Material for the task:
*-*-*
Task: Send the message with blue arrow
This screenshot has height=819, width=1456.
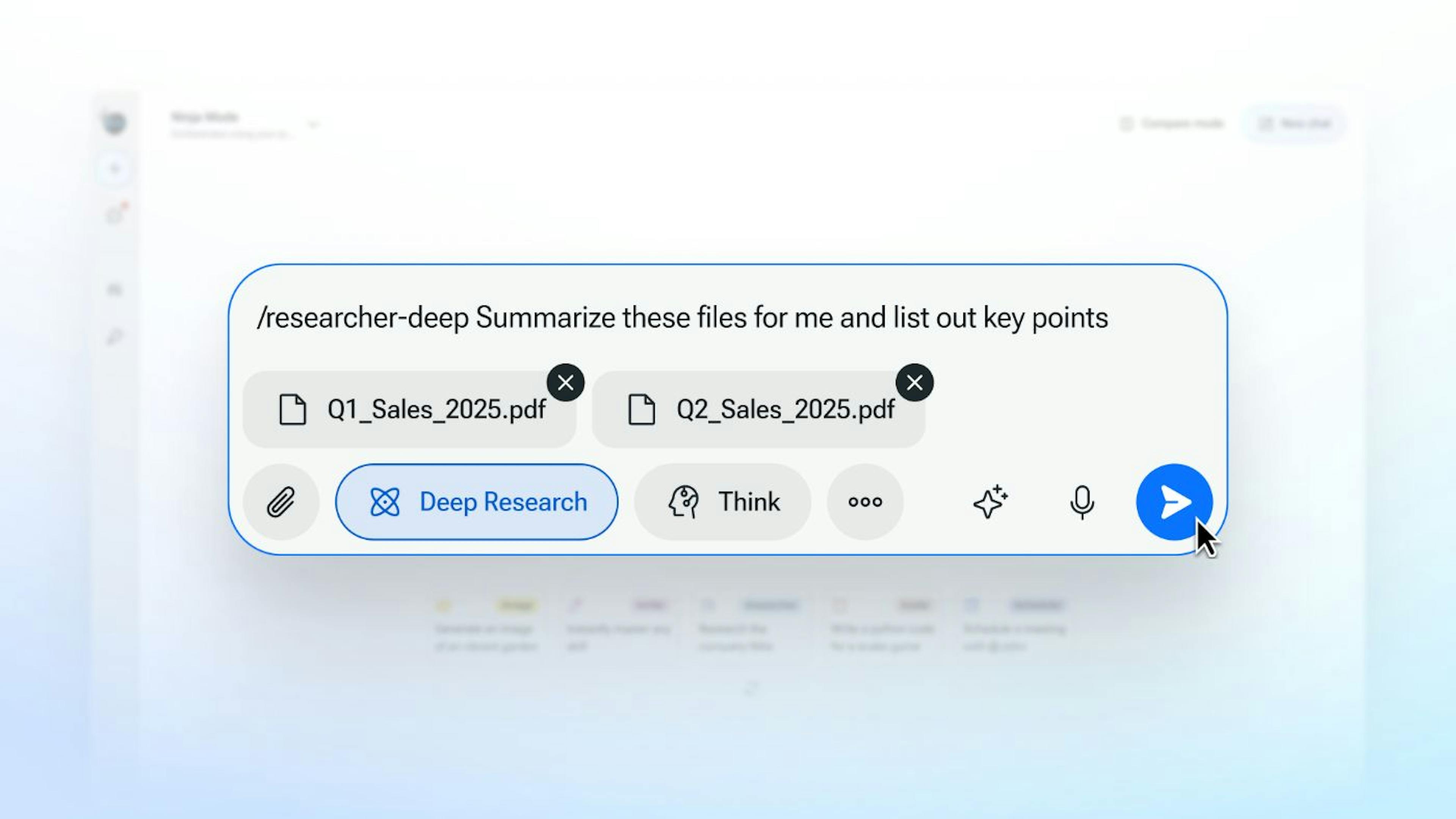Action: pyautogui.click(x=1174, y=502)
*-*-*
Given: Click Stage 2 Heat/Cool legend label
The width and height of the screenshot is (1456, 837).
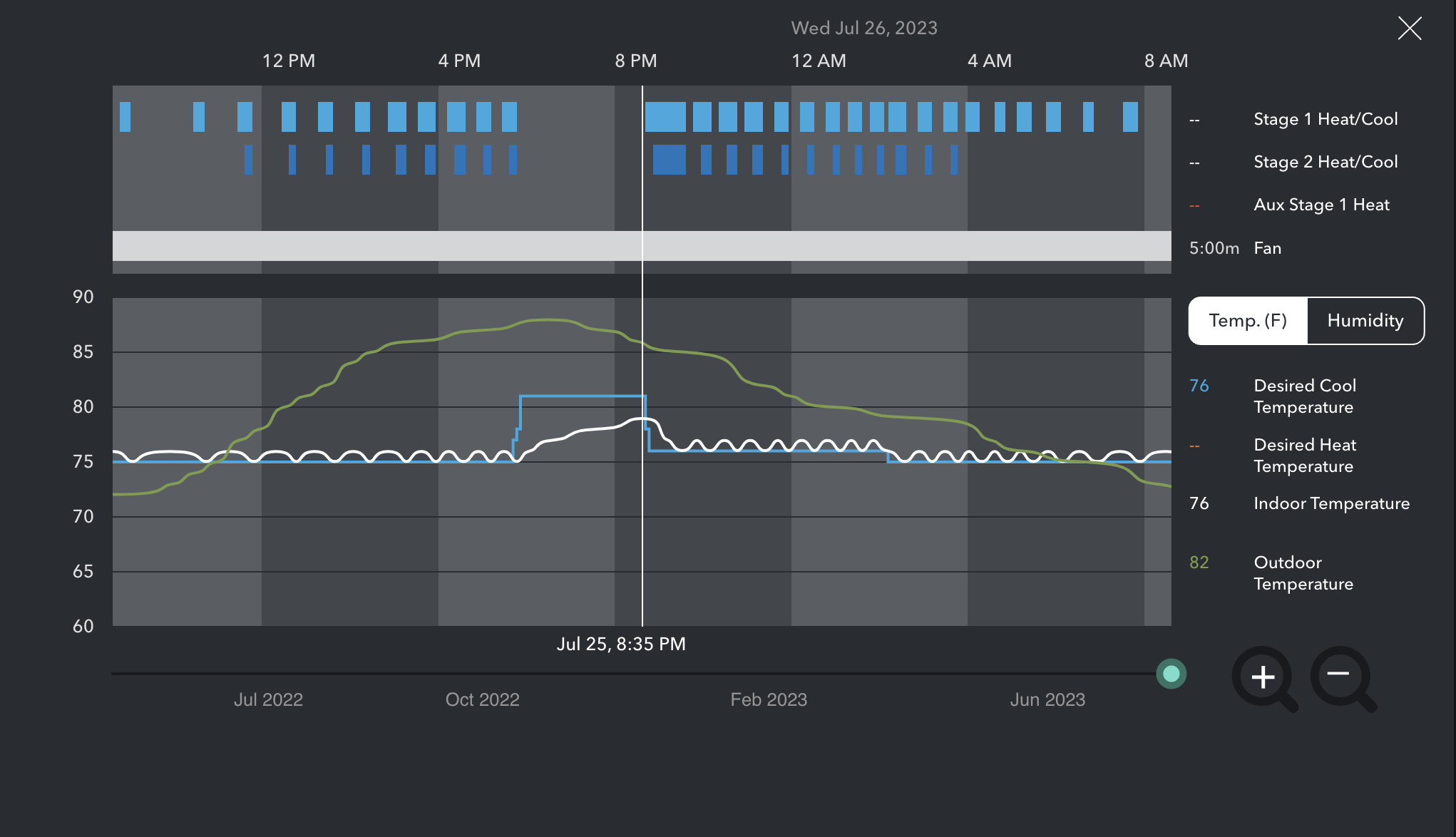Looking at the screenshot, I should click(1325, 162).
*-*-*
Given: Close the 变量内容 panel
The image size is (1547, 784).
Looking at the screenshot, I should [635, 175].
*-*-*
What to work on: For the data above, state how many of its lines contain the word "Given", giving no other text.

Answer to the problem: 2